Set exercise 1
In the records below, reproduce verbatim the lines beginning with the line that contains "施工事例 (47, 1348)" and continuing through the line that contains "LIST (92, 734)", both included.

Selection
# How to Restain Bathroom Vanity



## kawisser (Aug 15, 2011)

I want to change the color of my vanity from a golden oak color to something much darker, but I've never attempted something like this before. I've done a lot of googling but I'm still not sure. What does it mean to strip the finish? Is this just a chemical treatment and then you still sand it down before restaining? Would you pull the vanity out of the bathroom to do this work or would you leave it in place? Any other advice or ideas?

Thanks.


----------



## cagenuts (May 8, 2010)

I was about to say "That's easy, just stop looking in the mirror" but then I realised I had slightly misread the subject line.

I would certainly pull it out before trying any staining. Essentially you need to remove any glossy topcoat/sealer before applying any additional stain. The problem you have is that you don't have a test piece to judge the final result. Maybe check and see if there is a bit of wood that is hidden which you could use to test the finish.

I don't think it's that complicated.

Good luck.


----------



## DaninVan (Jan 1, 2012)

Hey, Kevin; before you get too deeply into this project please do two things
1) if there's a Mohawk Finishing outlet near you, take a door in and have a chat with the staff. This is precisely what they specialize in!
Lacquer Aerosols, Waterborne Stains, Leather Cleaners & More - Mohawk Finishing

2) check out the price of a new vanity. If you're going to all the trouble of refinishing, you might as well just replace it...they aren't that expensive.
I'm doing two of them as we speak, both will be done in situ. Well masked off, and a drop cloth, but remove the door and hardware first!
Cheers,
-Dan


----------



## kawisser (Aug 15, 2011)

cagenuts said:


> I was about to say "That's easy, just stop looking in the mirror" but then I realised I had slightly misread the subject line.
> 
> I would certainly pull it out before trying any staining. Essentially you need to remove any glossy topcoat/sealer before applying any additional stain. The problem you have is that you don't have a test piece to judge the final result. Maybe check and see if there is a bit of wood that is hidden which you could use to test the finish.
> 
> ...


Would you remove the topcoat by just sanding? Or is there a smarter way to do it?


----------



## cagenuts (May 8, 2010)

You _could_ do it with chemicals but sanding gives you more control. I think there must be a point at which building a new case makes more sense.


----------



## kawisser (Aug 15, 2011)

cagenuts said:


> You _could_ do it with chemicals but sanding gives you more control. I think there must be a point at which building a new case makes more sense.


I was actually starting to lean towards building a new one. I think it could be fun. The only problem is that I have no experience building a vanity/cabinet. This probably wouldn't be a bad time to start learning since it's a very small vanity, only 24" wide. Can you recommend any good website tutorials for the basics of making cabinets?


----------



## cagenuts (May 8, 2010)

I would head over to the various woodworking related magazine sites and go from them.


----------



## Spo (Apr 6, 2010)

Try shopnotes.com


----------



## MAFoElffen (Jun 8, 2012)

Supplied information
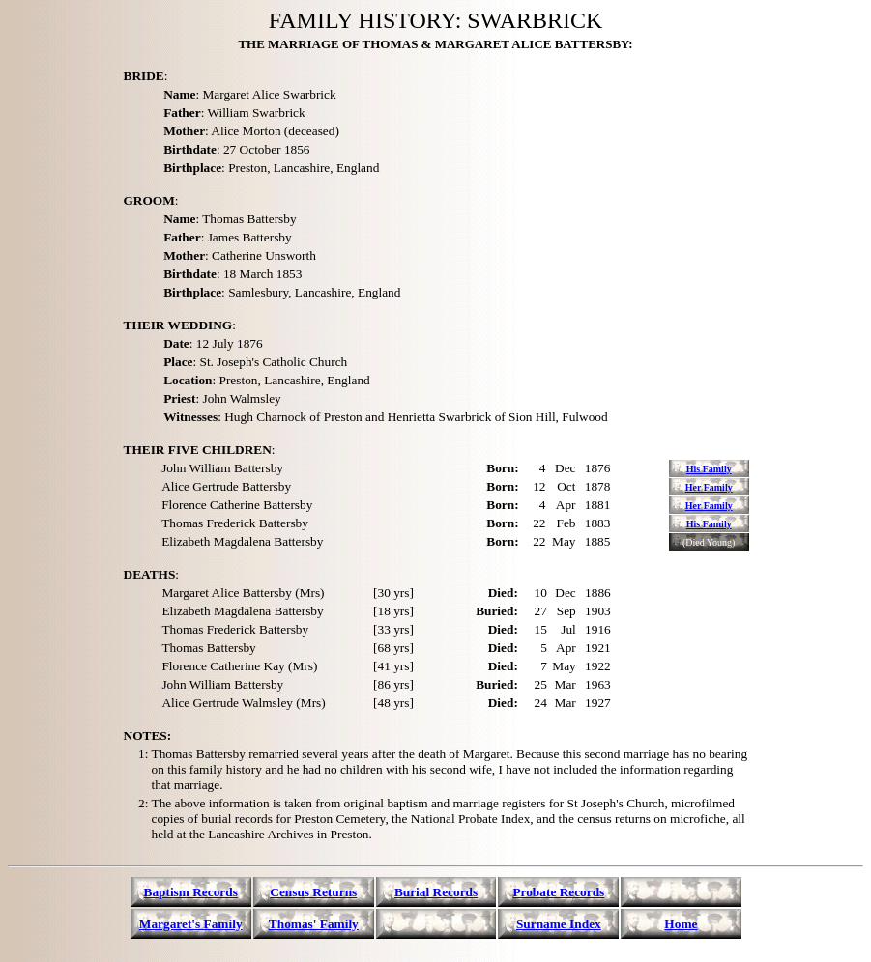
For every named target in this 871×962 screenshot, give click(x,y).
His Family (709, 469)
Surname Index (558, 924)
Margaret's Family (191, 924)
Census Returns (313, 892)
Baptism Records (191, 892)
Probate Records (558, 892)
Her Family (709, 487)
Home (680, 924)
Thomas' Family (314, 924)
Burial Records (436, 892)
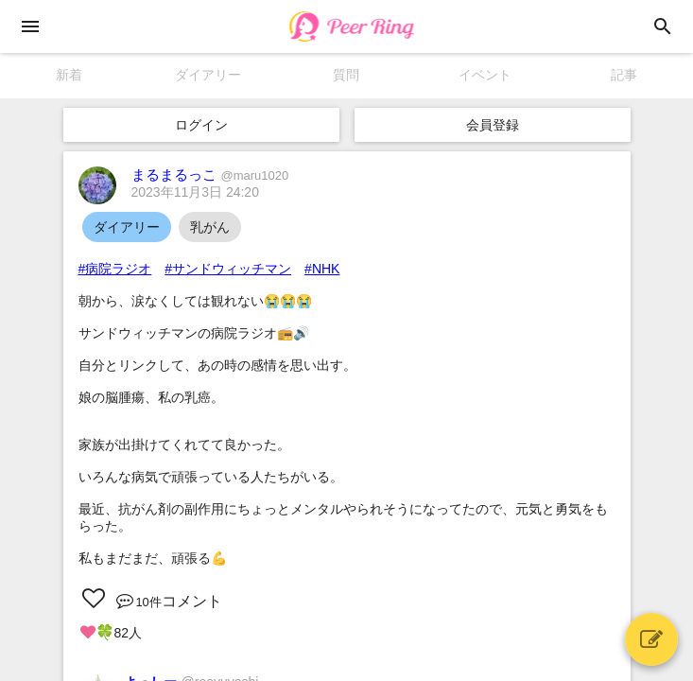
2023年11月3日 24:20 (195, 192)
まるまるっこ (210, 174)
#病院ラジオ (115, 268)
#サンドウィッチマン (228, 268)
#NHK (321, 268)
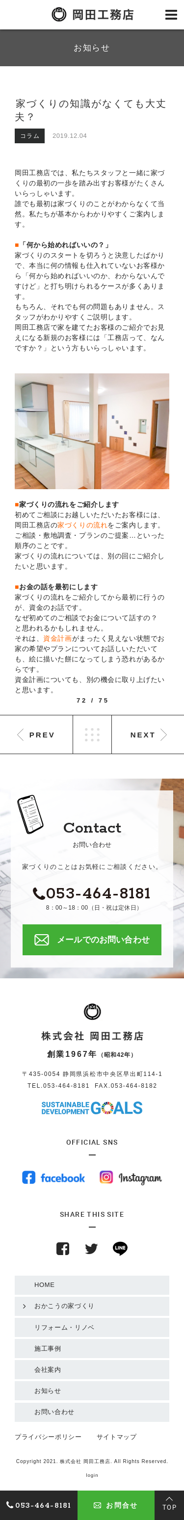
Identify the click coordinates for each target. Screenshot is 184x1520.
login (92, 1475)
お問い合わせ (54, 1411)
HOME (44, 1284)
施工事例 (47, 1348)
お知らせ (47, 1390)
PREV (42, 735)
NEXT (143, 735)
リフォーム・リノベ (64, 1327)
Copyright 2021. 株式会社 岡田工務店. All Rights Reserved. (92, 1461)
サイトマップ (117, 1437)
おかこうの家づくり (64, 1306)
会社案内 (47, 1369)
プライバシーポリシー (48, 1437)
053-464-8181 (66, 1085)
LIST (92, 734)
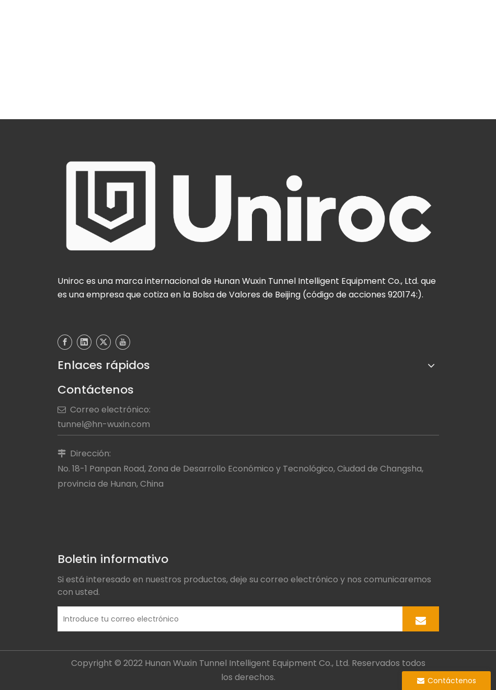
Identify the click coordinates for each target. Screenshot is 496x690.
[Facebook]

Set exercise 2
In the thread on restaining a bathroom vanity, how wide does kawisser say the vanity is?

Output 1
施工事例 (47, 1348)
お知らせ (47, 1390)
PREV (42, 735)
NEXT (143, 735)
リフォーム・リノベ (64, 1327)
Copyright 2021. 株式会社 岡田工務店. All Rights Reserved. (92, 1461)
サイトマップ (117, 1437)
おかこうの家づくり (64, 1306)
会社案内 (47, 1369)
プライバシーポリシー (48, 1437)
053-464-8181 (66, 1085)
LIST (92, 734)

Output 2
24 inches wide.